Peki, ben anasınıfındayken katıldığımız televizyon yarışmasını hatırlıyor musun baba? Hani soruları önce çocuklara, sonra ebeveynlere sorup aynı cevapları almaya çalıştıkları yarışma. Hani babaların kızlarıyla, annelerin oğullarıyla katıldığı ve bizim birinci olduğumuz yarışma. Şimdi katılsak yine birinci olur muyuz peki baba? O zamanlar biliyordun kızının en sevdiği rengi, en sevdiği çizgi filmi, büyüdüğünde ne olmak istediğini… Peki ya şimdi? Ne kadar şey biliyoruz birbirimiz hakkında baba? Çok mu uzağa düştük birbirimizden yoksa büyümek mi bunun adı? Büyüdükçe yabancılaşır mı kızlar babalarına ve yaşlandıkça babalar kızlarına? 

Bazen çok özlüyorum seni, annemi, evi, evimizin kokusunu. En çok da biten bir günün ardından karanlık ve yalnızlık kokan evime atarken adımımı. Yalnızlığı seviyor gibi yapmaktan yoruldum ben baba. Senin olduğun o evi özlüyorum, hala aile olduğumuz o günleri özlüyorum. Hafta sonlarına ve tatillere sıkıştırmaktan aile olmayı, birileri beni sevsin diye uğraşmayı, hayat zorlamasın diye herkes gibi olmayı sevmiyorum, sevmedim ve seveceğimi de hiç sanmıyorum. Çünkü ben senin kızınım baba, gözlerimizin miyop oluşu dışında da pek çok ortak yanımız var.

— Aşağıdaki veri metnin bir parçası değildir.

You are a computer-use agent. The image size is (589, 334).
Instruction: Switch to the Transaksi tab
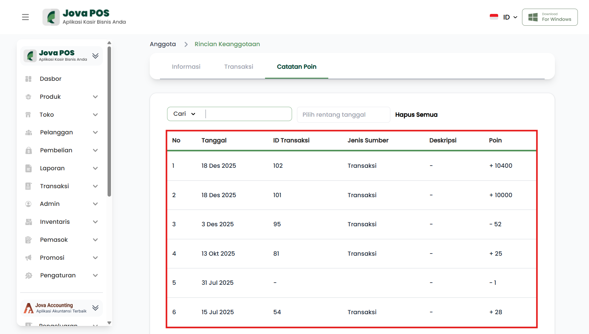239,67
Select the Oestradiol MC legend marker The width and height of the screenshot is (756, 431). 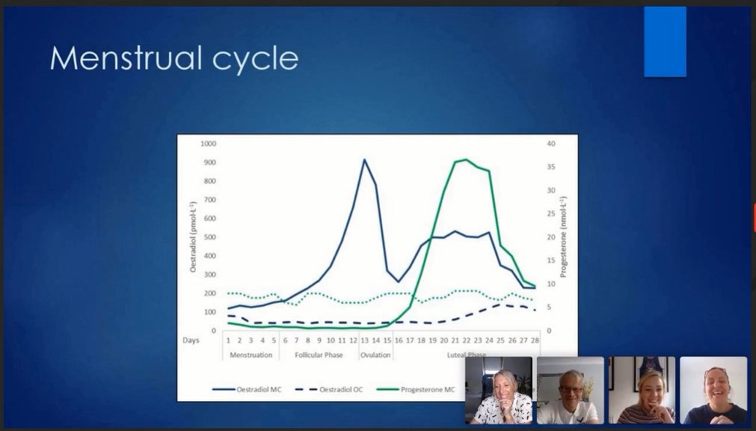coord(224,388)
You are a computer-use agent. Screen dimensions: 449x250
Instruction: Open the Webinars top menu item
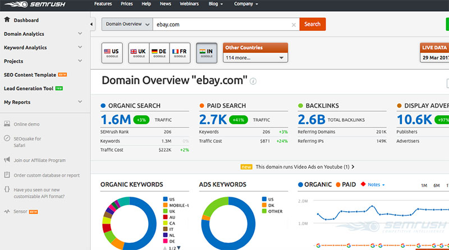189,4
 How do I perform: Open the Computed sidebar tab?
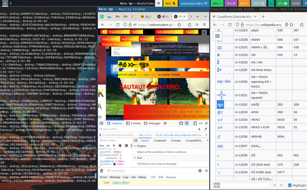[160, 140]
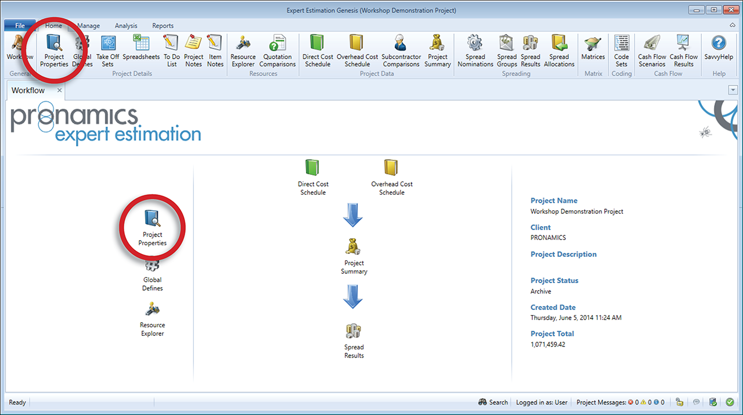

Ne kadar çok anlatacak şeyim varmış değil mi baba? Sen hazır et rakı sofranı, kızın çıkıp gelir belki beklenmedik bir anda. Yine yaparız o eşsiz sofra başı muhabbetlerimizi. Sen bana içki sofrası adabını anlatırsın öğretmen edanla, ilk aşkını anlatırsın sonra annem duymasın diye fısıldayarak, üniversite yıllarını, Mamak’ ta geçirdiğin o üç haftayı anlatırsın bir de. 

Özlemişim seni baba, en çok da konuşmayı seninle. Bu aralar kendimle konuşurken yakalıyorum kendimi.  Ama sen değil miydin zaten “ Sözcüklerini ve duygularını hak edenler ve doğru zamanlar için sakla.” diyen. Umarım karşıma günün birinde senin kadar çok sevecek birisi çıkar baba. Senin kadar sevecek, senin kadar önemseyecek, senin kadar dikkatle dinleyecek. Kitabında satırlarının altını çizdiğin o yazarı haksız çıkarmak istemiyorum baba: “Kızlar, babalarına benzeyen adamlara âşık olur.”

Ve baba, şimdi olmaz diyorum da, olur da bir gün çocuğum olursa senin bana anlattığın masallar, okuduğun hikâyelerle uyutacağım onu: Küçük Prens, Küçük Kara Balık, Martı, Behrengi’ den masallar… Ve tıpkı babam gibi kaybettiğinde sevdiği bir şeyi, bulamayacağımı bildiğim halde elinden tutup aramaya çıkacağım onunla. Sırf yanında olduğumu hissetsin diye.

Ben her şeyden önce ve herkesten çok senin kızınım, unutma olur mu baba? Ve sesli olarak dile getiremesem de seni çok seviyorum baba.